Die berufliche Tätigkeit des Kompagnie-Arztes war in Friedenszeiten sicherlich nicht sehr anstrengend und wenig aufregend. Die Besoldung war jedoch auch nicht besonders gut. Sie lag weit unter der eines Leutnants. Aber Karl Ose stand nun wenigstens auf eigenen Füßen. Damals ahnte er wohl kaum, dass er fast weitere 50 Jahre in einem wechselvollen Leben der Menschheit als Arzt dienen durfte.

Als Militärarzt trug Karl Ose einen blauen Rock mit schwarzen Aufschlägen, schwarze Hosen sowie schwarze Gamaschen, ferner einen mit einem Federbusch geschmückten "Zweispitz"(Zweimaster) mit je einer Spitze vorn und hinten, entstanden im 18. Jahrhundert aus dem "Dreispitz".

Der Hausstand wird gegründet

Es ist verständlich, wenn sich Karl Ose nach einem eigenen Hausstand sehnte. Nach 2 1/2 jährigem Junggesellendasein in Wurzen ging sein Wunsch 183o in Erfüllung: am 29. Juni 183o wurde er in der evangelisch-lutherischen Dreikönigs-Kirche in Dresden-Neustadt mit der 2ojährigen Dresdnerin Emilie Auguste Voigt getraut. Er hatte seine junge Frau vermutlich als Student in Dresden kennen gelernt. Wann er sich verlobt hat, wissen wir nicht.

Die Familie Voigt (siehe auch Seite 19)
Emilie Auguste Voigt wurde am 3. Juli 1810 früh 4 Uhr in Dresden-Neustadt, Hauptstraße 1441 geboren und am 8. Juli in der dortigen Dreikönigskirche getauft.

Die Taufpaten waren:
Frau Marie Josephine Ohlmann, Doct.med. hier Ehegattin
Herr Johann Christian Hermann,
Bürger, Schwarz- und Schönfärber hier Frau Johanna Juliane Leonhardi, Bürgers, Schwarz-und Schönfärbers Ehegattin.

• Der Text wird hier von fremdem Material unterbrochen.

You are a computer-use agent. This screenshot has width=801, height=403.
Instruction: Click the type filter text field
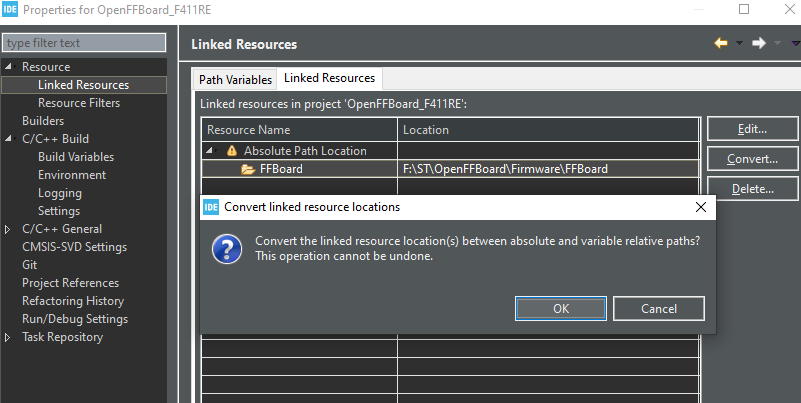click(83, 43)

Da der Täufling ein Mädchen ist, sind zwei Frauen und ein Mann als Paten vorgesehen.- Emilie entstammte einer angesehenen Dresdner Bürgerfamilie. Ihr Vater Carl Wilhelm Salomon Voigt, ein achtbarer Handwerksmeister in Dresden—Neustadt, getauft am 25. März 1748 in Dresden-Altstadt (Annenkirche?) und gestorben am 18. April 182o in Dresden-Neustadt, wird in den Dresdner Kirchen- und Adressbüchern als Bürger, Schwarz- und Schönfärber, Kirchenvorsteher und Viertelsmeister bezeichnet. Das Haus Hauptstraße 144 (später Haus Nr. 12, siehe oben Dresden Karte, Planquadrat B-1) in Dresden-Neustadt war sein Eigentum. Aus einfachen Verhältnissen hat er sich emporgearbeitet. Carl Wilhelm Salomon Voigt war zweimal verheiratet. Seine erste Frau starb am 6. März 1792. Bereits nach sieben Monaten wurde er in der Dreikönigskirche in Dresden-Neustadt mit Johanna Beata Marckardt getraut. Diese war geboren am 7.Juli 1771 in Dresden-Neustadt, getauft in der Dreikönigskirche am 11. Juli 1771. Es war ein ungleiches Paar, der 44jährige Ehemann und seine 21jährige junge Frau. Aus Voigts erster Ehe entsprossen vier Kinder, aus der zweiten fünf. Das vierte Kind aus der zweiten Ehe war Emilie, die Ehefrau von Karl Ose.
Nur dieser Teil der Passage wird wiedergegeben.